# ACCIONES REQUERIDAS
(a) Según el texto sobre la recepción de Gramsci en España, ¿en qué año se publicó la primera edición de la antología de Gramsci preparada por Sacristán?
(b) Enumere todas las personas que aparecen mencionadas por su nombre en el texto sobre la recepción de Gramsci en España.
(c) Prosiga el texto sobre la recepción de Gramsci en España a partir de su última oración.

# FRAGMENTO DE PÁGINA
• • •

Sin embargo, es completamente cierto que el uso que hizo el eurocomunismo español de Gramsci resultó espurio. Fue la coartada para abandonar el estalinismo sin tener que decir una palabra de autocrítica y así, de matute, aceptar la democracia como si los comunistas siempre hubiesen sido demócratas, sin un debate teórico apropiado, sin incorporación de los elementos centrales de esa tradición. Esa fue una de las debilidades del primer momento gramsciano español y significaba que para entender a Gramsci necesitamos regresar a algunas estaciones históricas más atrás, hacia la Reforma y la Ilustración, por lo menos. En todo caso, con la ruina del PCE, se demostró que las discusiones intelectuales miméticas, oportunistas e instrumentales acaban en desastres políticos. Que la primera antología de Gramsci tuviera que editarla Sacristán en 1974, fecha de su primera edición, ya muestra hasta qué punto todo se movía en un profundo malentendido. El inspirador teórico de la línea oficial del PCE de aquel momento, el padre del eurocomunismo europeo, tenía que ser analizado, editado y pensado por el que acabaría siendo un paria del partido. Por supuesto, la importante discusión que por aquel entonces se iniciaba en otros foros, y que en 1985 habría de llevar a Hegemonía y estrategia socialista, no tuvo entonces repercusión alguna entre nosotros. El debate prácticamente se realizó en el mundo anglosajón, que también deseaba sacudirse el yugo de Althusser, yugo que por aquel entonces se anudaba con fuerza al cuello de algunos intelectuales españoles. Sin embargo ahora, con cierta retrospectiva, podemos ver el libro de Mouffe y Laclau como una obra importante, que marca con fuerza el contenido intelectual de una época. Comparada con ella, la aproximación de Sacristán no puede sino parecernos anecdótica.

La segunda oportunidad para pensar a Gramsci desde la circunstancia española la trajo el movimiento del 15M y la posterior inspiración que los principales líderes de Podemos obtuvieron de la lectura gramsciana. Esa lectura aparecía en algunos casos mediada por la sombra de Maquiavelo y por los intentos de Tronti de pensar el capitalismo posfordista; en otros venía propiciada por la posición teórica acerca de la política agonística y de la hegemonía que Chantal Mouffe y Ernesto Laclau habían mantenido en su propio itinerario intelectual. Buena parte de la aventura política de Podemos está condicionada por estas dos tradiciones suficientemente lejanas entre sí. Sin embargo, quizá eso no sea lo más relevante. En realidad, ninguna de esas dos posiciones se recreó de forma intensa y original, vale decir práctica, efectiva, política. Y ese es el problema que desearía abordar en esta presentación. Su espíritu es interno a este libro, pues como dice en él Gramsci: «Las ideas son grandes en tanto sean realizables, en tanto tornen clara una relación real que es inmanente a la situación». Pero tornarla clara para Gramsci es solo concretar «el proceso de actos a través de los cuales una voluntad colectiva organizada esclarece esa relación (la crea) o, esclarecida, la destruye sustituyéndola». En este sentido, el pensamiento de Gramsci tampoco en esta ocasión ha dado todavía ese fruto en el que una idea instituye al mismo tiempo el proceso de su realización, fruto en el que se verifica la unidad de teoría y práctica. Es aquí donde conviene releer el pasaje, que el lector encontrará en este libro, de combinar el pesimismo de la inteligencia y el optimismo de la voluntad.

• • •

# EXTRACTO DE DATOS
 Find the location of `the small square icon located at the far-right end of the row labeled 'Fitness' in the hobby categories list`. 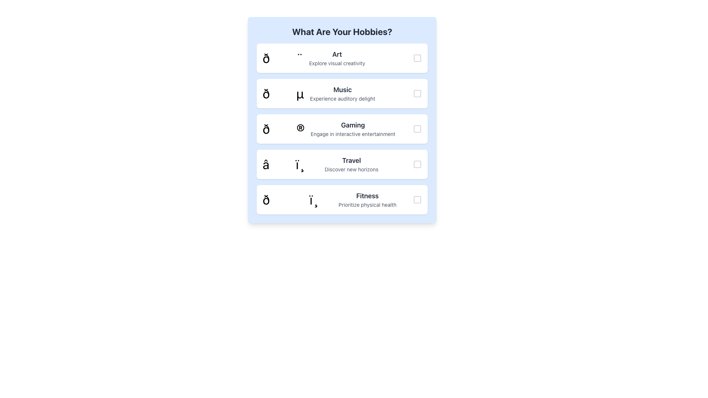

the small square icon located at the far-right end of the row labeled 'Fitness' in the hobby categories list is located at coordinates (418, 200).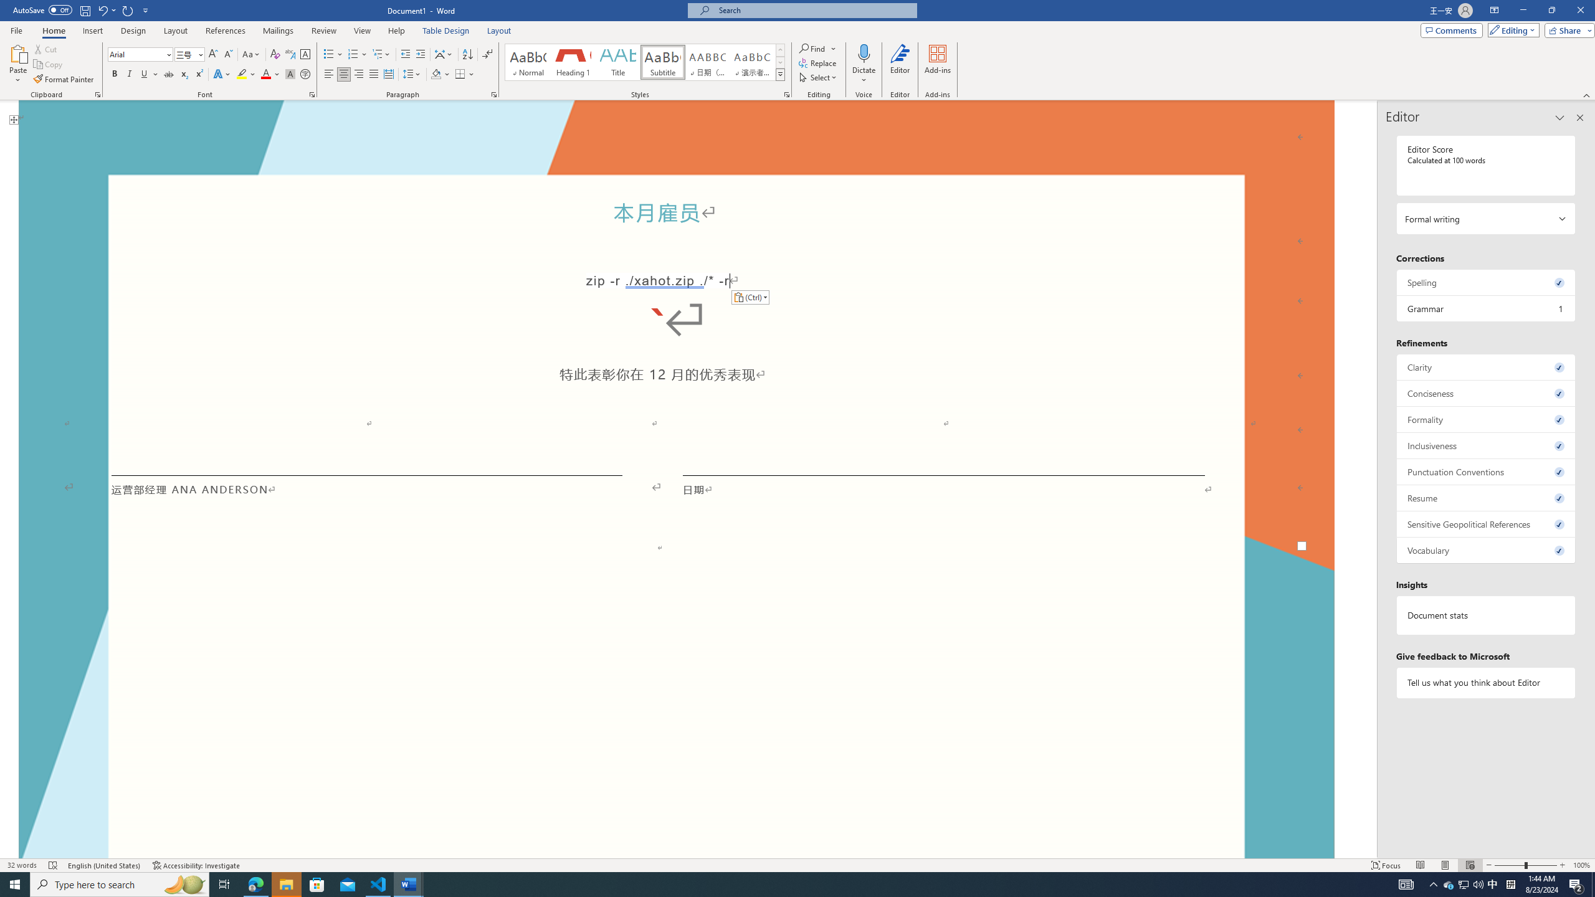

• • •

# RESULTADOS OBTENIDOS
(a) En 1974.

(b) Gramsci, Sacristán, Althusser, Chantal Mouffe, Ernesto Laclau, Maquiavelo y Tronti.

(c)
Las preguntas

En todo caso, se trata de una cuestión abierta y, por supuesto, de un debate sin cierre, sustancial, carente de todo sentido de oportunismo, que no puede liquidarse precipitadamente. La segunda oportunidad de Gramsci en España todavía no está cerrada. Si la metáfora fundacional de Hegemonía y estrategia socialista era la específicamente cartesiana, ahora, en esta segunda oportunidad gramsciana, el pensamiento del italiano ha llegado a un sitio donde se puede analizar de forma creativa en cierta comunidad, tras una larga travesía de soledades teóricas. En efecto, en el libro que firmaron juntos Mouffe y Laclau aceptaban que en el ámbito teórico la autoafirmación cartesiana era el modelo. Si un viajero se pierde en el bosque (y perdido en el bosque se veía el intelectual que pretendiera seguir apegado al marxismo en 1978, como perdidos en el bosque estamos desde la crisis del 15M), entonces debe emprender siempre un camino en línea recta, sin titubear, sin marcha atrás, porque el bosque no es eterno. En algún momento podrá llegar a un sitio donde se pueda realizar la vida en común en mejores condiciones que en medio de la maleza. Y es verdad. Los intelectuales inspirados por Gramsci, Mouffe y Laclau, llegaron a ese lugar en que poder vivir en comunidad, primero en la marea rosada latinoamericana, y luego en lo que podemos llamar la marea nacional-populista europea. Y eso le ha concedido otra oportunidad a un hombre para todas las estaciones, Antonio Gramsci.

Podemos preguntarnos, sin embargo, si las aspiraciones de Chantal Mouffe al poner de nuevo a Gramsci en circulación en 1979 preveían este desenlace populista. Esta pregunta puede realizarse de otro modo todavía más interesante. Cabe preguntarse si Hegemonía y estrategia socialista, libro claramente inspirado en el reading de Mouffe sobre Gramsci, fue escrito en el horizonte populista y si en alguna medida se puede decir que aquel libro preparara el volumen bastante más tardío de La razón populista. Estas preguntas son importantes porque tienen que ver con la cuestión de si la previsión de un Gramsci populista era originaria, y la de si la evolución teórica de Mouffe y de Laclau puede considerarse convergente. En suma, podemos preguntarnos si una pensadora profundamente conocedora de Gramsci como Mouffe podía entrar sin resistencias en una operación teórica destinada a identificar la forma de la política como populismo.

La serie de preguntas que acabo de realizar tiene una finalidad muy concreta que no se limita a la de contribuir a clarificar la historia de una recepción. En efecto, se trata de dilucidar esto: ¿un Gramsci populista o un Gramsci republicano? Cuando en 1979 Mouffe hizo su aproximación al autor italiano, y cuando se coescribió Hegemonía y estrategia socialista, sin duda se quería extraer de Gramsci las enseñanzas adecuadas para construir una teoría democrática radical. En mi concepto, esa teoría era profundamente republicana. Por lo tanto, la deriva posterior hacia el populismo, que le ha dado celebridad mundial, fue algo no suficientemente explicado en la trayectoria de Laclau. Por supuesto, identifico más coherencia en la posición de Mouffe, que se ha mantenido cerca de la democracia radical en todas sus etapas.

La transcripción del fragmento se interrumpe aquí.